There are very few studies on apigenin in AD animal models. One recent study by Zhao et al. (2013) tested the neuroprotective effects of apigenin in the APP/PS1 double transgenic AD mouse model. Four month-old mice were orally treated with apigenin (40 mg/kg) for 3 months. Their results showed that apigenin-treated mice displayed improvements in memory and learning deficits, and a reduction of fibrillar amyloid deposits with lowered insoluble Aβ concentrations, mediated by a decrease in β-C-terminal fragment (β-CTF) and β-site AβPP-cleaving enzyme 1 (BACE1). Additionally, the apigenin-treated mice showed restoration of the cortical ERK/cAMP response element-binding protein (CREB)/brain-derived neurotrophic factor (BDNF) pathway involved in learning and memory typically affected in AD pathology. Enhanced activities of superoxide dismutase and glutathione peroxidase were also observed and increased superoxide anion scavenging (Zhao et al., 2013). Similarly, in another study, Aβ25–35-induced amnesia mouse models were treated with apigenin (20 mg/kg), resulting in improvements in spatial learning and memory, in addition to neurovascular protective effects (Liu et al., 2011). Other in vivo studies with non-AD-related animal models report significant reductions in LPS-induced IL-6 and TFN-α production in apigenin pre-treated mice (50 mg/kg) (Smolinski and Pestka, 2003).

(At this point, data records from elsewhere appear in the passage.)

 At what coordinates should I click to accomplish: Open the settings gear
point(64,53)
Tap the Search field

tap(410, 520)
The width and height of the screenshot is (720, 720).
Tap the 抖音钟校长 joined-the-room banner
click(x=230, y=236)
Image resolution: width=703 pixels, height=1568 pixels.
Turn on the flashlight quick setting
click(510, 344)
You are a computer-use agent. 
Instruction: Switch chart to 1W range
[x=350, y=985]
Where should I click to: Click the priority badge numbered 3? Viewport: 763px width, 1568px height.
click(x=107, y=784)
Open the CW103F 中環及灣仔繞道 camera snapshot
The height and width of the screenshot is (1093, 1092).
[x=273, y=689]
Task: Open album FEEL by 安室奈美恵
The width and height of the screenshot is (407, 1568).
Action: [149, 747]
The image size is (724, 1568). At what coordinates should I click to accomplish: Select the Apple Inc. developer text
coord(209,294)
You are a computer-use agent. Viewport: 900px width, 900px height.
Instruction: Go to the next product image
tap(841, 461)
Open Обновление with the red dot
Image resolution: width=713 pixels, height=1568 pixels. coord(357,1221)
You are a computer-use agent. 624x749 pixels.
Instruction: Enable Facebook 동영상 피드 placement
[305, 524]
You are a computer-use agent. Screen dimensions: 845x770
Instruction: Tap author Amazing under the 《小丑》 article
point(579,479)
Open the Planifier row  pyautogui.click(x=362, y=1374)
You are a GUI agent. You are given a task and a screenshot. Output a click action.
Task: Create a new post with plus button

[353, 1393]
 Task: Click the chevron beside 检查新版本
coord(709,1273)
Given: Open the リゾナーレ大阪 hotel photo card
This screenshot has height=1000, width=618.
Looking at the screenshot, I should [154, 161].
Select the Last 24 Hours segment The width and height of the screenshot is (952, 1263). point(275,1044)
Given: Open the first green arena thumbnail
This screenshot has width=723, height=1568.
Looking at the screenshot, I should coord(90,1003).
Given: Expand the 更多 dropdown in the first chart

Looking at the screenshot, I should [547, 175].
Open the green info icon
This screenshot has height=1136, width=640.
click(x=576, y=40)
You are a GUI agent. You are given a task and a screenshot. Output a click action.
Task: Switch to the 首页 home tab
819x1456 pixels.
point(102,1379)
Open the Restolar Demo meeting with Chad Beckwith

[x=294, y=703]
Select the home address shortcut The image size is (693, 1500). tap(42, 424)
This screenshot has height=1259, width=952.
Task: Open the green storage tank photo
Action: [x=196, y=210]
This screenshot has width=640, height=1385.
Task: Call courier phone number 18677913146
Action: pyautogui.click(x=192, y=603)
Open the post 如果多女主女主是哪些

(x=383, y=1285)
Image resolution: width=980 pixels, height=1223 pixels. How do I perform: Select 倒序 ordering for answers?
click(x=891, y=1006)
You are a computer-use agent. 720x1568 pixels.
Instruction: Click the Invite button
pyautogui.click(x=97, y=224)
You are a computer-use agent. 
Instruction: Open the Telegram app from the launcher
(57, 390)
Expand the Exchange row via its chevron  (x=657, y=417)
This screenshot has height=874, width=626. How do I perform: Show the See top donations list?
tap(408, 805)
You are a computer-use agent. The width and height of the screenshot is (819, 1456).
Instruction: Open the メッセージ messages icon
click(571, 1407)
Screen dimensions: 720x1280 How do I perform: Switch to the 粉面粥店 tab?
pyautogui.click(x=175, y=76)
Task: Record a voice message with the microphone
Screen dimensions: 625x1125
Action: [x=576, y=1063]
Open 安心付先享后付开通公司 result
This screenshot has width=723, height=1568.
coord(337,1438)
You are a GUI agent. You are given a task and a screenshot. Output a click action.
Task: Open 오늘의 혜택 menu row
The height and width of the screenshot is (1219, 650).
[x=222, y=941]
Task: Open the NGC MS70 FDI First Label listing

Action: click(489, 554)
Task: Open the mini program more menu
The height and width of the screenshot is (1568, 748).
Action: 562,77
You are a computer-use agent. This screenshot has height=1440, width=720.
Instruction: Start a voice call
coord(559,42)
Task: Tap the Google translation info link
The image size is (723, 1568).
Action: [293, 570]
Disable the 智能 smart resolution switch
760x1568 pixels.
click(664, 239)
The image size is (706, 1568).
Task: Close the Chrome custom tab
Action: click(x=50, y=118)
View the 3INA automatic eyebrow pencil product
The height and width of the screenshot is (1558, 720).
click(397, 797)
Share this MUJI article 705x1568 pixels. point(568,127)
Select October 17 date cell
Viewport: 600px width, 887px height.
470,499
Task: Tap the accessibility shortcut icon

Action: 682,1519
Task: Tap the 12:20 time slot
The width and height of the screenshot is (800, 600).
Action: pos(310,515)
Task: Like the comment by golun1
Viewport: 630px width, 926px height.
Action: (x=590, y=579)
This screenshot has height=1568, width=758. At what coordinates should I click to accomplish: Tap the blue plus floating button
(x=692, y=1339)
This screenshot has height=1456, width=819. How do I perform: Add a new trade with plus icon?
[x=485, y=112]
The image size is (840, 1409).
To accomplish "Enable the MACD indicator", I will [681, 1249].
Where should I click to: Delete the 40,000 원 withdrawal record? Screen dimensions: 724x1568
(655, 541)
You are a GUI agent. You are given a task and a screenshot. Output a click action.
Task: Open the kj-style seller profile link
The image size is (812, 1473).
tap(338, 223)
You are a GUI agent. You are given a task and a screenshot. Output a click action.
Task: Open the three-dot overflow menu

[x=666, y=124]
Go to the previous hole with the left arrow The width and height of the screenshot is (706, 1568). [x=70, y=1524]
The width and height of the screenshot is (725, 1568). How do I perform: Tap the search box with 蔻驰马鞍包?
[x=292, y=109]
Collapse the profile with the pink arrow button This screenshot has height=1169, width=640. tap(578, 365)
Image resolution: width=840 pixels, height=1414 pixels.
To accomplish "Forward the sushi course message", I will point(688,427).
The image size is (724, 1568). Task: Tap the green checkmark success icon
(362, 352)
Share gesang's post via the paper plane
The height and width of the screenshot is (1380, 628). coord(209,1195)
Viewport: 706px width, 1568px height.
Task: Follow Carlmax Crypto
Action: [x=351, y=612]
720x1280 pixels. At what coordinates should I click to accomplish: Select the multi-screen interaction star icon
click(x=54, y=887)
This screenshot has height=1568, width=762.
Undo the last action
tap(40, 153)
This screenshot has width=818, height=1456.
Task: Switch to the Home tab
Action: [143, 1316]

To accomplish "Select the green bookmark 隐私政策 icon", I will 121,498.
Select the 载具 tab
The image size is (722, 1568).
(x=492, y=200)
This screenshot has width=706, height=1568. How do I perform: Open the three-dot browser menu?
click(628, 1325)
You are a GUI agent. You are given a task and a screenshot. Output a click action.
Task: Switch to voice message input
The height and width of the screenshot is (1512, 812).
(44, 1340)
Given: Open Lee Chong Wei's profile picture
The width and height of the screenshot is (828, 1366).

Another study indicated neuroprotective effects in apigenin pre-treated mice (10–20 mg/kg) subjected to contusive spinal cord injury, including reduction in IL-1β, TFN-α, intercellular cell adhesion molecule-1 (ICAM-1) and caspase-3, with an increase in Bcl-2/Bax ratio (Zhang et al., 2014).

Human studies

Based on the published literature, no studies in humans have been conducted with apigenin with respect to inflammation or cognitive performance.

Conclusion

Based on the results emerging from cell culture, animal and human studies, we conclude that both curcumin and apigenin are exceptional candidates for an anti-inflammatory therapy against AD and other related degenerative disorders, ready to enter clinical trials within a short time frame.